Start of Extracted data
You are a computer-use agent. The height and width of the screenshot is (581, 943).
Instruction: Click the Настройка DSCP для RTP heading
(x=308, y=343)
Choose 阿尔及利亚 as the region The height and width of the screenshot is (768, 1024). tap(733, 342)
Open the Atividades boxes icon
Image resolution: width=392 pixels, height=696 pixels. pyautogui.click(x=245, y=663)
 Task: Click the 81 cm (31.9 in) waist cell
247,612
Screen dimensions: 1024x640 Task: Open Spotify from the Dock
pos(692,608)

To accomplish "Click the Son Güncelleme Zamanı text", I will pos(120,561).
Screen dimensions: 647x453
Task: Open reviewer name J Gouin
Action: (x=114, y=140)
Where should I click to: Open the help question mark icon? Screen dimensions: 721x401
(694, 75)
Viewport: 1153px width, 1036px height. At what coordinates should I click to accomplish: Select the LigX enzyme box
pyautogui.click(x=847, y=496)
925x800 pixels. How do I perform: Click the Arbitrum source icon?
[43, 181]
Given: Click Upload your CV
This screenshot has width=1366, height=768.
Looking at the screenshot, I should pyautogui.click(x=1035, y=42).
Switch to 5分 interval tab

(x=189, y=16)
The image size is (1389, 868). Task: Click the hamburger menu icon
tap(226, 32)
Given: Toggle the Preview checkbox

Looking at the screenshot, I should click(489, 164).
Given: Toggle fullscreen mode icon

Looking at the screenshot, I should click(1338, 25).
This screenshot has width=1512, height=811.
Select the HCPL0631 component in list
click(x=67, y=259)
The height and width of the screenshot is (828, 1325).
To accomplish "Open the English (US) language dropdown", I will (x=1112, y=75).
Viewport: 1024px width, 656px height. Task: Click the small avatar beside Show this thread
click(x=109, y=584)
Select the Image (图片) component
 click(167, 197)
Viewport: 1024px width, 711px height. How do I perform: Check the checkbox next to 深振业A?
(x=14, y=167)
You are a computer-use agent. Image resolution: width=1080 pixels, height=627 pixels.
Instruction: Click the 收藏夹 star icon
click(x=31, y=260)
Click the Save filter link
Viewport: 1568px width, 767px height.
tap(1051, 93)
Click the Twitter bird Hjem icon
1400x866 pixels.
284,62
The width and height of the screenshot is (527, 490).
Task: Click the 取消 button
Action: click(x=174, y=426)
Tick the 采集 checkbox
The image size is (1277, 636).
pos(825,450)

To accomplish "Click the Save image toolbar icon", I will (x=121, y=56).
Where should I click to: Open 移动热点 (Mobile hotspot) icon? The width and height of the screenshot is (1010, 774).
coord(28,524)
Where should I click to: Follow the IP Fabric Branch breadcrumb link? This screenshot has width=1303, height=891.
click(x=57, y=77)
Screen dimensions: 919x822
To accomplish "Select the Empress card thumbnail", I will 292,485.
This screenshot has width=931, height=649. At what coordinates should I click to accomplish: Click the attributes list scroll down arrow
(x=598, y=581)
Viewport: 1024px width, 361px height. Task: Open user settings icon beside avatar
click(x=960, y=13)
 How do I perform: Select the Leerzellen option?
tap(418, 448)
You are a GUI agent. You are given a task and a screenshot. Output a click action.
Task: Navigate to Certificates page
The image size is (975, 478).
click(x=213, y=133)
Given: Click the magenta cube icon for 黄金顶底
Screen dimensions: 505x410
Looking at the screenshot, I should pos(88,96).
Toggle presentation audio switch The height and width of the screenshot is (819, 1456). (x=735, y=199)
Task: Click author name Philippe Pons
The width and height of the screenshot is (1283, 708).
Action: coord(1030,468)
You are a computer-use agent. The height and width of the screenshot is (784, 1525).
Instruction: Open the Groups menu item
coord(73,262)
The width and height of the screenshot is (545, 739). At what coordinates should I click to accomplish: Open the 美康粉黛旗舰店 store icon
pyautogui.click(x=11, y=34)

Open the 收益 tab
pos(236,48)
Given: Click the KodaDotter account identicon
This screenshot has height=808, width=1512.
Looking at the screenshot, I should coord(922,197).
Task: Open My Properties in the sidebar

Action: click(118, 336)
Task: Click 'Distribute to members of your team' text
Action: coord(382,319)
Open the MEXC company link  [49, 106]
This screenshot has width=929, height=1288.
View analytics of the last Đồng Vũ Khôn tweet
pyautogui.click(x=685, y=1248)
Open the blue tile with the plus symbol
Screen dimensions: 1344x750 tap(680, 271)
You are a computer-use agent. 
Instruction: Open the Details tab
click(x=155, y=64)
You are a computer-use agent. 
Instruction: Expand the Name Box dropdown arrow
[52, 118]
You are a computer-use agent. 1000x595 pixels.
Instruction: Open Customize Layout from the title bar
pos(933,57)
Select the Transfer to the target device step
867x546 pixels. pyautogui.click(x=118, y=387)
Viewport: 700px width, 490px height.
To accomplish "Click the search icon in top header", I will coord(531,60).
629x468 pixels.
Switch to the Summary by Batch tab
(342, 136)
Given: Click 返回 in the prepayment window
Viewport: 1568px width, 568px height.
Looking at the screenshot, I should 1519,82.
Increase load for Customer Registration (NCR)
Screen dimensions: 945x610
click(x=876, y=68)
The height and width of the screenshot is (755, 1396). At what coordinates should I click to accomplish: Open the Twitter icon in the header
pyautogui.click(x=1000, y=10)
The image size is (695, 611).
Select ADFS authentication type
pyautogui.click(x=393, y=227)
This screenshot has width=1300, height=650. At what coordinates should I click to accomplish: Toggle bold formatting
End of Extracted data
Problem to solve> An exact, complete copy of the lines above from the one with "Viewport: 1024px width, 711px" through the one with "You are a computer-use agent. Image" is the whole answer.

Solution below>
Viewport: 1024px width, 711px height. How do I perform: Check the checkbox next to 深振业A?
(x=14, y=167)
You are a computer-use agent. Image resolution: width=1080 pixels, height=627 pixels.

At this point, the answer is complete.